Manufacturing plants generate thousands of failure events per year, but most reliability and industrial engineers analyze them in flat spreadsheets, losing spatial and temporal context entirely. When a critical machine goes down on the Beta line, you want to see it on the plant floor, understand why it failed, predict when the next failure will happen, and get a concrete action plan — not find a row buried in a CSV.

This project answers four questions in one dashboard:

Where? — Which machines need attention today and where are they on the floor?
Why? — Which components and failure types are driving the most downtime cost?
When? — What will the health score look like in 1–3 months?
What to do? — What specific action should be taken, by whom, at what cost?

Dashboard — 4 Tabs

Tab 1 — VS Overview

Interactive Plotly plant heatmap — hover over any machine to see its full health score breakdown (MTBF / Availability / Failures contributions). Value Stream Cost Intelligence cards per VSM line (Alpha, Beta, Gamma) with current + forecast scores. Top Critical and Top Healthiest machine tables.

Tab 2 — Monthly Trends

Date range selector (From → To) across the full historical window. VSM trend lines per metric (Health Score, MTBF, MTTR, Availability, Cost). Stacked failure bar chart by area with value labels. Health score calendar heatmap (machine × month). Machine snapshot table for any selected month.

Tab 3 — Predictive Simulation

Linear trend forecast per machine with 80% prediction intervals. VSM-level forecast summary cards. Machine Risk Ranking table (HIGH / MEDIUM / LOW). Machine Deep Dive: forecast chart + insight card with trend signal quality. Technical methodology expander explaining model choice and evolution roadmap.

Tab 4 — Root Cause & Prescriptive

A — Component Cost Pareto (80/20 rule)
B — Component × Machine Downtime Heatmap
C — Avg MTTR by Failure Type & Area
D — Prioritized Prescriptive Action Plan (automated, cost-justified)
E — Cost to Act vs Cost if Ignored (3-month projection)
F — Component ROI Summary (Value Stream-wide)

Methodology

Health Score (0–100)

Each machine receives a composite health score:

normalized_mtbf     = mtbf / max_mtbf_in_VS
normalized_avail    = availability_pct / 100
normalized_failures = 1 - (failures_30d / max_failures_in_VS)

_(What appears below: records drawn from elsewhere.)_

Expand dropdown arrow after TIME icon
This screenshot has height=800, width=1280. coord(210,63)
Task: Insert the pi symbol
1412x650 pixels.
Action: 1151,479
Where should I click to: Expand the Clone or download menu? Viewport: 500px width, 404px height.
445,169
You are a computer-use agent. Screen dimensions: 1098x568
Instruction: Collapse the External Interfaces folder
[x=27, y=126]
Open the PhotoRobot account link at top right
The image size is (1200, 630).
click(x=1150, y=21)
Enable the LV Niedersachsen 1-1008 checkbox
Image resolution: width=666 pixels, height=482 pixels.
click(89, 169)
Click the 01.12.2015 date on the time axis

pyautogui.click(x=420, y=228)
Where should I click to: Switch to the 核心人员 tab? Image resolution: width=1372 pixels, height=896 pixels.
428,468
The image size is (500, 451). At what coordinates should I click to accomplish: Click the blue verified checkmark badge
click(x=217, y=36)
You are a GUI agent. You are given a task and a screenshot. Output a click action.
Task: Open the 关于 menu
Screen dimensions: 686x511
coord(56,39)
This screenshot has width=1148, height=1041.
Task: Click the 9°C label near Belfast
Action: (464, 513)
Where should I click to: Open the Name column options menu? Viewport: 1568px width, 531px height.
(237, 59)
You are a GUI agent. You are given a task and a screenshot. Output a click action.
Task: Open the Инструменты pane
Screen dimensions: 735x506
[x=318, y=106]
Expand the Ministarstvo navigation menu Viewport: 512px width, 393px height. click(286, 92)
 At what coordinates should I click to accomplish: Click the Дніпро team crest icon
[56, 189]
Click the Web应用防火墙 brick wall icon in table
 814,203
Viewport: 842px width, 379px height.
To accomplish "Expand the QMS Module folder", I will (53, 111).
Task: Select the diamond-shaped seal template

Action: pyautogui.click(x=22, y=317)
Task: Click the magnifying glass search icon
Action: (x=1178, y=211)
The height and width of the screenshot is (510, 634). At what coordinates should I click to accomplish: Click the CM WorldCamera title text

health_score = (normalized_mtbf     × 0.50)
             + (normalized_avail    × 0.30)
             + (normalized_failures × 0.20)
             × 100

Score Range	Status	Color
70 – 100	Healthy	Green
40 – 69	Monitor	Amber
0 – 39	Critical	Red

Predictive Model

Linear regression fitted independently on each machine's monthly health score time series. In a well-run maintenance operation, health scores do not follow a clean linear trend — every corrective action resets the trajectory. The model measures the velocity of deterioration between interventions, not a fixed long-term destiny. See the in-app Technical Methodology expander (Tab 3) for the full justification and model evolution roadmap.

Prescriptive Engine

Fleet-relative percentile thresholds (p90 / p75 failure frequency and cost) trigger prioritized actions. Each recommendation includes cost to act, projected cost of inaction over 3 months, and ROI. Actions self-calibrate to any dataset size.

KPIs Tracked

Metric	Description
MTBF	Mean time between failures per machine
MTTR	Mean repair time per machine
Availability	(Available hrs − Downtime) / Available hrs
Failures (30d)	Count of failures in the rolling 30-day window
Monthly Downtime Cost	Downtime hrs × cost per hr
Health Score	Composite 0–100 reliability score
Component MTTR	Repair time per component type
Part Lead Time	Days to receive replacement part
ROI of preventive action	(Cost if ignored − Cost to act) / Cost to act

Plant Structure

Three independent VSM production lines flowing bottom → top:

┌──────────────────────────────────────────────────────────┐
│               FINISHED GOODS WAREHOUSE                   │
├───────────────┬───────────────┬──────────────────────────┤
│  Assembly     │  Assembly     │  Assembly                │
│  Alpha (8)    │  Beta (5)     │  Gamma (3)               │
├───────────────┼───────────────┼──────────────────────────┤
│  Painting     │  Painting     │  Painting                │
│  2PB + CF     │  1PB + CF     │  1PB + CF                │
├───────────────┼───────────────┼──────────────────────────┤
│  Machining    │  Machining    │  Machining               │
│  5 CNC        │  3CNC+Lathe   │  2CNC + VMC              │
├───────────────┴───────────────┴──────────────────────────┤
│                RAW MATERIALS WAREHOUSE                   │
└──────────────────────────────────────────────────────────┘
    VSM Alpha        VSM Beta         VSM Gamma
  (High-Speed)    (Semi-Auto)        (Flexible)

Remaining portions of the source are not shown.